MATERIAL TO PROCESS -
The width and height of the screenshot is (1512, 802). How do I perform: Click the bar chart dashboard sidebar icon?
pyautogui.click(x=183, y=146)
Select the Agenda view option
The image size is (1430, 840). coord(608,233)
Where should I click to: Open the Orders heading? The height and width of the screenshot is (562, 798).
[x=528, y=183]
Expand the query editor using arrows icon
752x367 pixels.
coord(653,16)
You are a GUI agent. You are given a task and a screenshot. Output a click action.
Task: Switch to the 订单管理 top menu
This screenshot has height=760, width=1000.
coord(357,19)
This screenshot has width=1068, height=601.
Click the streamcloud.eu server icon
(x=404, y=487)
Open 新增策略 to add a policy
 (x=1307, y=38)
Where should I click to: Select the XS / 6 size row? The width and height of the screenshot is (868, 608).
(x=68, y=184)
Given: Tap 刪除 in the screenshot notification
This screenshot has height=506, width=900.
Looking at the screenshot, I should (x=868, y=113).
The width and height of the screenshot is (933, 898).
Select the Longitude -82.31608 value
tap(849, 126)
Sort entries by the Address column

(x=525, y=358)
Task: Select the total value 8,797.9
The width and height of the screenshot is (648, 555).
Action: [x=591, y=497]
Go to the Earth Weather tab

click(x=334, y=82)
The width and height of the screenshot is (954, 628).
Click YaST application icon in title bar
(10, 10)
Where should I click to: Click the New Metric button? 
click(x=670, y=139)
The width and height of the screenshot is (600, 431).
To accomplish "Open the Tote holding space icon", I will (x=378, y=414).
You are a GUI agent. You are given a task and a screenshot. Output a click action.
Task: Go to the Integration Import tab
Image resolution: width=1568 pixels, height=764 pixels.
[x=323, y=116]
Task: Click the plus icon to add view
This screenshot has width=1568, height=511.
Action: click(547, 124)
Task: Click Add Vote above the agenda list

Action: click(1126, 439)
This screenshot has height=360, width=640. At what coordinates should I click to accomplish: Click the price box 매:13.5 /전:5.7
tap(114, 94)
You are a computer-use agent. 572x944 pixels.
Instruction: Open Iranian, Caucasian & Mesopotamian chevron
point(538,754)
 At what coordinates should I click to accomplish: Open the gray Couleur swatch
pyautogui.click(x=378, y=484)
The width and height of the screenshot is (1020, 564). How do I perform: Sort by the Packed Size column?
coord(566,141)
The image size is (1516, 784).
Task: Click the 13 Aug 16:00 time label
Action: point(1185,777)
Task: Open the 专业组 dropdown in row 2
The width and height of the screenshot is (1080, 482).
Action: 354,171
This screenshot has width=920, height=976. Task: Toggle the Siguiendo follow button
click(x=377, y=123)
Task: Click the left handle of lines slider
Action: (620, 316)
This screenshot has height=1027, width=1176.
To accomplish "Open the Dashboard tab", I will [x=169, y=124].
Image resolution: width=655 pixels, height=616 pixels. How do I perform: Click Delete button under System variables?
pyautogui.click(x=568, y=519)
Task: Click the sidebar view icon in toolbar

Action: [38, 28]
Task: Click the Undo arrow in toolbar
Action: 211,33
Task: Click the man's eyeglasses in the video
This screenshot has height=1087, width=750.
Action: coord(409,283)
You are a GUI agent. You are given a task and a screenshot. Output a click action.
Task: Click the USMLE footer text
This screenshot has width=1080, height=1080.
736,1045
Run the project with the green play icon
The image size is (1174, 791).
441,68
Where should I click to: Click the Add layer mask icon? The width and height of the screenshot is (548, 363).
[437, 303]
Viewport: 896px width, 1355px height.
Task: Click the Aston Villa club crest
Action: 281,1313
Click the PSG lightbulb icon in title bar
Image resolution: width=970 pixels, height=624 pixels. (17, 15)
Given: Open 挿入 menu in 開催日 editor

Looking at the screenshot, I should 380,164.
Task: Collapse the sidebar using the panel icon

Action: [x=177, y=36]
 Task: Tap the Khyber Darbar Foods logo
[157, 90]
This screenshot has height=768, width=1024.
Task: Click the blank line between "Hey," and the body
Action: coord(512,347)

ACTIVITY - Find the word "will" in the entries above and gather every line that holds it.

THE COMPLETED TASK -
To accomplish "Open the Tote holding space icon", I will (x=378, y=414).
To accomplish "Open the Dashboard tab", I will [x=169, y=124].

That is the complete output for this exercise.